Au cours du printemps 2025, les membres infirmières auxiliaires du Syndicat ont commencé à porter un autocollant sur leur uniforme et à apposer des affiches sur les lieux de travail, sur lequel était notamment inscrit le message « CHU à boutte! » ou « Attention professionnelles en soins en TS/TSO/SURCHARGE ». Après avoir tenté à quelques reprises de s’entendre avec le Syndicat pour encadrer l’affichage, l’Employeur décide d’émettre une directive sommant les membres de cesser immédiatement le port de l’autocollant et de l’affichage, sous peine de sanctions disciplinaires.
Le Syndicat soutient que cette directive porte atteinte à la liberté d’association et dépose deux plaintes, en vertu des articles 12 et 14 du Code, en plus de réclamer des dommages punitifs de l’ordre de 10 000 $ à l’Employeur. Pour l’Employeur, les messages véhiculés suggèrent l’épuisement du personnel et suscitent un doute sur la capacité des infirmières d’offrir une prestation de soins sécuritaire, en plus de nuire à la relation de confiance essentielle à la qualité des soins. Selon lui, les libertés d’association et d’expression doivent céder le pas aux droits des bénéficiaires de recevoir des soins dans un milieu paisible, au respect de la convention collective et du Code de déontologie.
Le Tribunal rejette la plainte en vertu de l’article 14 du Code au motif qu’elle ne vise aucun salarié en particulier, considérant qu’il s’agit de la composante individualisée de la protection du droit d’association. Il conclut toutefois que l’Employeur a contrevenu à l’article 12 du Code.
Aux yeux du Tribunal, les libertés d’association et d’expression ont été exercées de façon raisonnable et l’Employeur n’a pas réussi à prouver de préjudice quelconque ni de répercussions négatives. En effet, aucune plainte de bénéficiaires n’a été signalée et sa tolérance à l’égard de deux affiches, malgré la directive, rend peu crédible sa prétention quant au caractère prétendument dommageable du message. Finalement, en inscrivant dans un grief patronal que la campagne avait un effet négatif sur l’attraction et la rétention de son personnel, l’Employeur a démontré ses réelles motivations derrière la fin de cette activité de pression.
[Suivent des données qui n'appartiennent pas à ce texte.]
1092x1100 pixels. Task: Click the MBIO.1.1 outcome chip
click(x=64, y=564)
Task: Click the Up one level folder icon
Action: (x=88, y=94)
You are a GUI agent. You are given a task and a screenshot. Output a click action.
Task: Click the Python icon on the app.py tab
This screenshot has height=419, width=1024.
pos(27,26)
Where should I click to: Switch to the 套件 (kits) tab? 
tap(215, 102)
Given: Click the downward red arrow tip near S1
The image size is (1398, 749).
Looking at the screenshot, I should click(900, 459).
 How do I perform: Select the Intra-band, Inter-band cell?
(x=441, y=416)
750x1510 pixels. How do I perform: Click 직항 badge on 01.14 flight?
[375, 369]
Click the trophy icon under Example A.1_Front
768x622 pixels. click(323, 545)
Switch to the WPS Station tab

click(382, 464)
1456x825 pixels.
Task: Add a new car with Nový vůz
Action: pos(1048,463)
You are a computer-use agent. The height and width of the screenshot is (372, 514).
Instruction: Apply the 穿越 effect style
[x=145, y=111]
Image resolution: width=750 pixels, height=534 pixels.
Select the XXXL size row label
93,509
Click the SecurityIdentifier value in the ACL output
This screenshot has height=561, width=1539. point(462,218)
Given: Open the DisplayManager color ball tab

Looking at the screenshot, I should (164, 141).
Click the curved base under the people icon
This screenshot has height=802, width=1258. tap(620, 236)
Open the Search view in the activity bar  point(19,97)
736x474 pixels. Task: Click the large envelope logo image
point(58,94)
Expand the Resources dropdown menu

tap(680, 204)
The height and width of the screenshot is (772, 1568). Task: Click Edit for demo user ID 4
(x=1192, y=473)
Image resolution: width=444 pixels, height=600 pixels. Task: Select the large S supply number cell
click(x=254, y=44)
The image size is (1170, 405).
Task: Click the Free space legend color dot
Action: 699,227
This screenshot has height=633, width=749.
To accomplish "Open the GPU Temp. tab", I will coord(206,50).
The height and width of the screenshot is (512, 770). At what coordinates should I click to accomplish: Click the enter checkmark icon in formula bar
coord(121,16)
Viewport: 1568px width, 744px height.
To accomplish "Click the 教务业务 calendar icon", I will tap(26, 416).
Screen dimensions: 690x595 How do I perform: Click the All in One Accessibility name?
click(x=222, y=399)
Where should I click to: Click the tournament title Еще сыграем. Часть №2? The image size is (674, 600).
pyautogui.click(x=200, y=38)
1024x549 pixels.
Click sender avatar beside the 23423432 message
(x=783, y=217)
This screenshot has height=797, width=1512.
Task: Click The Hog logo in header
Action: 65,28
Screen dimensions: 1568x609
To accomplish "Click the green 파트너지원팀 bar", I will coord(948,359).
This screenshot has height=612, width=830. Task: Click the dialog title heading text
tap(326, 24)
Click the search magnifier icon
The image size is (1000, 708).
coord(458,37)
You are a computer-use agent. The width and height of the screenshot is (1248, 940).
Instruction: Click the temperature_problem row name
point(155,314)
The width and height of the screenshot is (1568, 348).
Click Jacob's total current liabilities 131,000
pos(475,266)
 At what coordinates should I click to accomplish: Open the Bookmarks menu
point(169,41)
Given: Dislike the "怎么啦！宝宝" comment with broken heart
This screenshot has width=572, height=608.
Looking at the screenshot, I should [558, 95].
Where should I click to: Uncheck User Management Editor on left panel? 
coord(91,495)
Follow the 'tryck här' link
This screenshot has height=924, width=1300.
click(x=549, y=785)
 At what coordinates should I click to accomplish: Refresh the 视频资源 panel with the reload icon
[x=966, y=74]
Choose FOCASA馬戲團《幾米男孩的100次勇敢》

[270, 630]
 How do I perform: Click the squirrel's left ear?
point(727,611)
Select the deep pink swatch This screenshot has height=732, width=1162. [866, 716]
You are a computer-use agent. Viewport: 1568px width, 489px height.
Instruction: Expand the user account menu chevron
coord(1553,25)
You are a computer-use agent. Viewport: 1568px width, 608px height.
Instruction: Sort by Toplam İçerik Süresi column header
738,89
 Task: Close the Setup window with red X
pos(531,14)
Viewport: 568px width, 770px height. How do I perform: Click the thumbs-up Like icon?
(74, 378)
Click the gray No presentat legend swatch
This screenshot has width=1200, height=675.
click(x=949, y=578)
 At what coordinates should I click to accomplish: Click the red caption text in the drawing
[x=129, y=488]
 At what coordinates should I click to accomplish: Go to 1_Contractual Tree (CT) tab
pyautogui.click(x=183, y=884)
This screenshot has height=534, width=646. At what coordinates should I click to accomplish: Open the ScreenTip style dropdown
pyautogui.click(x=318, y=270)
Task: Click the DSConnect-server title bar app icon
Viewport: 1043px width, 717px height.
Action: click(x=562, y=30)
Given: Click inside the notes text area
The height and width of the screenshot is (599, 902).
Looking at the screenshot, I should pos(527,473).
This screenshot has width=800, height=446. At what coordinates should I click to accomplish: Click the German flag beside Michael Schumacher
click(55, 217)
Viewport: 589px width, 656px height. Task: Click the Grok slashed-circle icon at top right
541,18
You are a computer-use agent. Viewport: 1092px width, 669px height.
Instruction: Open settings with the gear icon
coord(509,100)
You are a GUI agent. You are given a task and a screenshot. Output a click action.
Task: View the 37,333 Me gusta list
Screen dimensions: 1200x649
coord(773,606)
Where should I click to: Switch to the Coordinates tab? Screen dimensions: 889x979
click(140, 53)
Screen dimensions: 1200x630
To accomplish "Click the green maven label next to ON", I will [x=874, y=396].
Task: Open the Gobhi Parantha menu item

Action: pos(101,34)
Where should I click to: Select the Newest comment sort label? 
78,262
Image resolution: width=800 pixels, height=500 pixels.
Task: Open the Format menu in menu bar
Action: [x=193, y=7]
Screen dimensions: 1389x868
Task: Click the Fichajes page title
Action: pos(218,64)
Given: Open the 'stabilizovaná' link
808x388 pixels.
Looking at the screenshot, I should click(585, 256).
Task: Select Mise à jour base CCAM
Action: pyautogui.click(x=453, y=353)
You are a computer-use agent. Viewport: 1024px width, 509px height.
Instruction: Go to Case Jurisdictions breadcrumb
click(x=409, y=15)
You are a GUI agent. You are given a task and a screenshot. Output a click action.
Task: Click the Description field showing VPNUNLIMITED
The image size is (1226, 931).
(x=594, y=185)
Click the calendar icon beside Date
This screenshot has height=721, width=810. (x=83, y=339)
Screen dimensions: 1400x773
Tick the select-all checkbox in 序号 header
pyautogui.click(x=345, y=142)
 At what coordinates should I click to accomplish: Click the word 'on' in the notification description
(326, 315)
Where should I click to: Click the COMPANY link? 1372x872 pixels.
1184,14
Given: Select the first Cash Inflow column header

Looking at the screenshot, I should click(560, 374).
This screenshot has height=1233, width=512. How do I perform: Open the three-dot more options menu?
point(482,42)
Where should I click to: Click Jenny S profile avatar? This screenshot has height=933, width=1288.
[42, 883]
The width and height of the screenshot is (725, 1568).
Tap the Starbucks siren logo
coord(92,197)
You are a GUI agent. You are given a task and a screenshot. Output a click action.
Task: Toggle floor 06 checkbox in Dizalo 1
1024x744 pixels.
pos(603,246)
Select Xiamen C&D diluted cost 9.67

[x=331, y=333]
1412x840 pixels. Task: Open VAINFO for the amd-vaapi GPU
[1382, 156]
Quant aux dommages punitifs, le montant réclamé est justifié considérant que l’interdiction du port de l’autocollant et de toute forme d’affichage constitue une atteinte illicite et intentionnelle aux libertés d’association et d’expression, et place dans une position de faiblesse le Syndicat, en ce qu’il ne pouvait ignorer les conséquences de sa directive. Aux yeux du Tribunal, cela a affecté la crédibilité et le leadership du Syndicat et a eu pour effet de démobiliser ses membres. Le fait que l’Employeur exploite un établissement public au nom de l’État et qu’il a un devoir d’exemplarité en matière de respect des droits, la somme de 10 000 $ est raisonnable pour prévenir une situation similaire.
[1] FIQ – Syndicat des professionnelles en soins des Cantons-de-l’Est c. Centre intégré universitaire de santé et de services sociaux de l’Estrie – Centre hospitalier universitaire de Sherbrooke, 2025 QCTAT 5378.
[2] RLRQ, c. c-27.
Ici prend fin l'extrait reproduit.